Bawił Polaków do łez. Jego synowi nie było do śmiechu

Robert Motyka to współzałożyciel kabaretu Paranienormalni. Od lat występuje na scenie i bawi Polaków. Kariera ma jednak swoją cenę, o której kabareciarz zdecydował się szczerze opowiedzieć. Jego syn ucierpiał na popularności ojca. - Przeprosiłem Wiktora za to wszystko - wyznał.
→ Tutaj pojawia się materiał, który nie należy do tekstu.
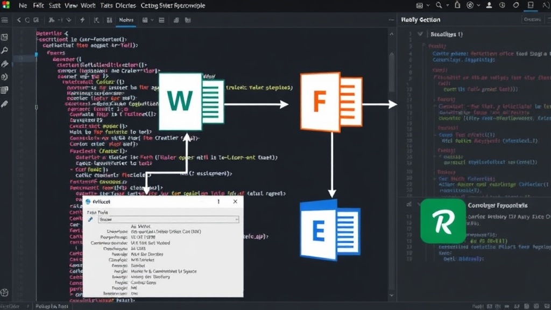This screenshot has width=551, height=310.
Task: Click the blue E document icon
Action: point(330,230)
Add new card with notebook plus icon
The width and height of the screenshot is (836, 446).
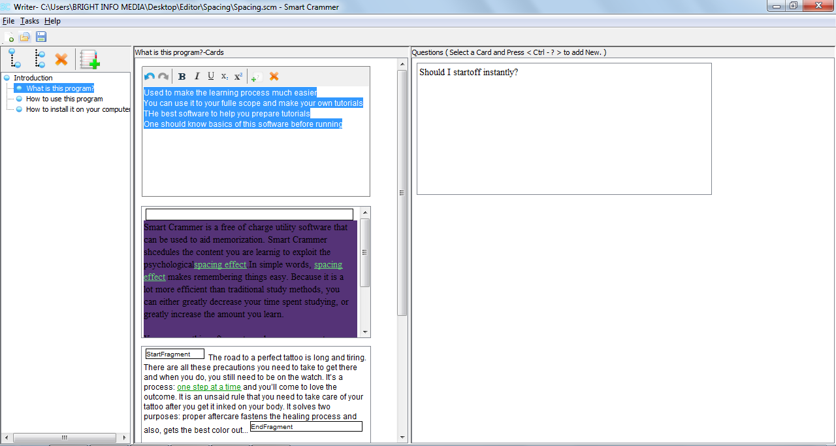pos(89,60)
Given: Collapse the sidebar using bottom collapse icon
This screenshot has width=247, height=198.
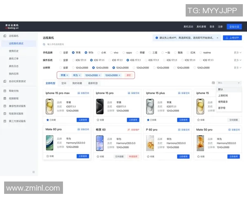Looking at the screenshot, I should tap(34, 172).
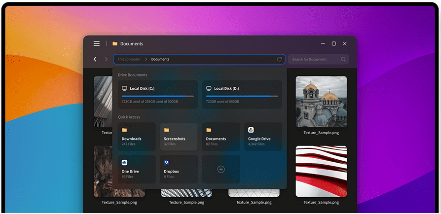Click the refresh icon in address bar

tap(279, 59)
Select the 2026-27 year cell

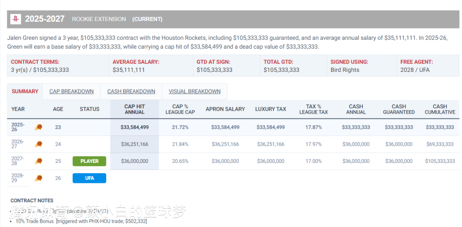(18, 144)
Robert Motyka nie miał czasu dla syna
Robert Motyka nie miał czasu dla syna
Źródło zdjęć: © AKPA

06.06.2024 | aktual.: 06.06.2024 10:26

Robert Motyka od lat występuje na polskiej scenie kabaretowej. Oprócz tego jest prezenterem radiowym, konferansjerem i DJ-em. W 2004 roku został jednym ze współzałożycieli grupy Paranienormalni.

7 czerwca kabareciarz będzie świętował 50. urodziny. Z tej okazji zdecydował się wspomnieć o początkach swojej kariery i życiu prywatnym. W podcaście "Wprost przeciwnie" zdradził, jak traktował dorastającego syna i czy kariera wpłynęła na jego relację z najbliższymi. 
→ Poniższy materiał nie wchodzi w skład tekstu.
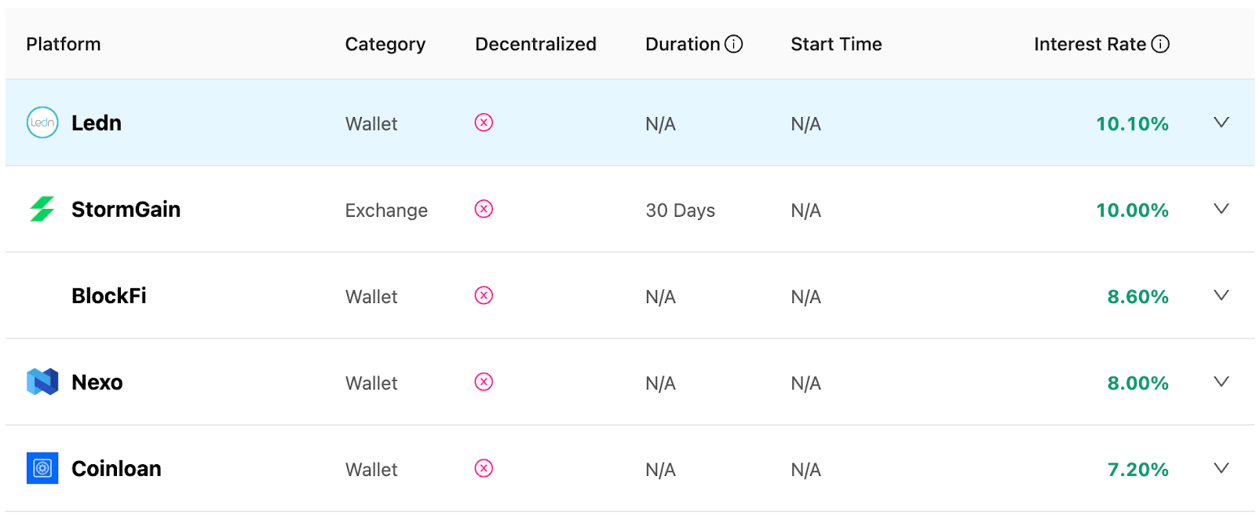Click Coinloan's decentralized status cross icon
The width and height of the screenshot is (1256, 516).
click(x=484, y=468)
Robert Motyka o początkach kariery i relacji z synem

Kabareciarz od lat chciał występować na scenie. Po nieudanej próbie dostania się do szkoły aktorskiej rozpoczął pracę w radiu, a następnie zdecydował się założyć grupę kabaretową. Motyka chciał rozśmieszać ludzi, jednak - jak sam przyznał - w pewnym momencie całkowicie zatracił się w pracy.

- (...) są widzowie, rozśmieszamy ich. Wprowadzamy ich w dobry nastrój, super sprawa. Ale poza tym w ogóle nie było w mojej głowie "to jest tylko job, tylko praca, jaka by nie była cudowna, piękna, ale praca" - powiedział w podcaście "Wprost przeciwnie".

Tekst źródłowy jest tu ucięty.